* **Data for analysis**:
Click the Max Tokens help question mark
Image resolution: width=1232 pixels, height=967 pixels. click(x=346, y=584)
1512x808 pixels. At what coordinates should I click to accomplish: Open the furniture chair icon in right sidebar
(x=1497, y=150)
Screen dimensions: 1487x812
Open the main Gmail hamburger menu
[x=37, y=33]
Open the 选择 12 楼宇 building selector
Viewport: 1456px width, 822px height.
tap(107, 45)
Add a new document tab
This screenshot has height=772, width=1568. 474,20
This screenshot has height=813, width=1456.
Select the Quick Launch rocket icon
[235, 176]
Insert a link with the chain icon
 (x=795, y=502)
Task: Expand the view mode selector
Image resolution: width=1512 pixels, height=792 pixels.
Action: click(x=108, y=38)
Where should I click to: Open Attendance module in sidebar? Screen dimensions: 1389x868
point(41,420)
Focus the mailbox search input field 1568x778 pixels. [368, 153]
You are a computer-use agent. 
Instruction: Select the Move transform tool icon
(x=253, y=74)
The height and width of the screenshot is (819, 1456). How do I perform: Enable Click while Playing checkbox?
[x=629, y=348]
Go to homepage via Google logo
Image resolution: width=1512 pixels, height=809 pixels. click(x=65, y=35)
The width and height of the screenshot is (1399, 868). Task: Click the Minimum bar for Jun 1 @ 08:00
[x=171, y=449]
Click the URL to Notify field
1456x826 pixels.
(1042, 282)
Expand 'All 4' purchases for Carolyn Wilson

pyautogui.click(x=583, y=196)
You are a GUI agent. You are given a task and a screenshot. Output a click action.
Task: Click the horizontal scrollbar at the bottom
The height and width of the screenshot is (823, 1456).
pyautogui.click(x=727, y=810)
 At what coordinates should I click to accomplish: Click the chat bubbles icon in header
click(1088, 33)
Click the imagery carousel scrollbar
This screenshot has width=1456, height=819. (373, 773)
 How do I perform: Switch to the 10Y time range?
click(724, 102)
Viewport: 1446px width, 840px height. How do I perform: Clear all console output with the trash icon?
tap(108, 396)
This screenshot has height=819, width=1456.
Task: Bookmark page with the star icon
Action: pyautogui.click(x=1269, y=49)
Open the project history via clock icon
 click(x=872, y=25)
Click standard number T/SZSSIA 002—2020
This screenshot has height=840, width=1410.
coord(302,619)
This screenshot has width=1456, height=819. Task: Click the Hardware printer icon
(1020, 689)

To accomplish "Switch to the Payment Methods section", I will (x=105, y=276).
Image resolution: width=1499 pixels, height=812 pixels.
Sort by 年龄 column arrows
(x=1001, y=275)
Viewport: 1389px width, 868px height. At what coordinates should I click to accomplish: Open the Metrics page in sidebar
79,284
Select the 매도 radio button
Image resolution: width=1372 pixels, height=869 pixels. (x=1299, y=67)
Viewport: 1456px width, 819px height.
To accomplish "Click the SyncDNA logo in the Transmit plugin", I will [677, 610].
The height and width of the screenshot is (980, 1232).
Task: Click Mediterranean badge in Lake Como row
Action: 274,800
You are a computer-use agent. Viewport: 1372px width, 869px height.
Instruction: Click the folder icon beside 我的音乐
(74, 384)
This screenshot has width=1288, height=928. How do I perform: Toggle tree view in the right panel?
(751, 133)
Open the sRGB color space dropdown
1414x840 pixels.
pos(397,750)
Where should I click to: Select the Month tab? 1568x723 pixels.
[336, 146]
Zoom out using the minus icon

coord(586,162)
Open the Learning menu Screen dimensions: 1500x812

* **Assignment**:
Every line of the material above that includes the string "computer" is required.

* **Answer below**:
You are a computer-use agent. 
You are a computer-use agent. Viewport: 1372px width, 869px height.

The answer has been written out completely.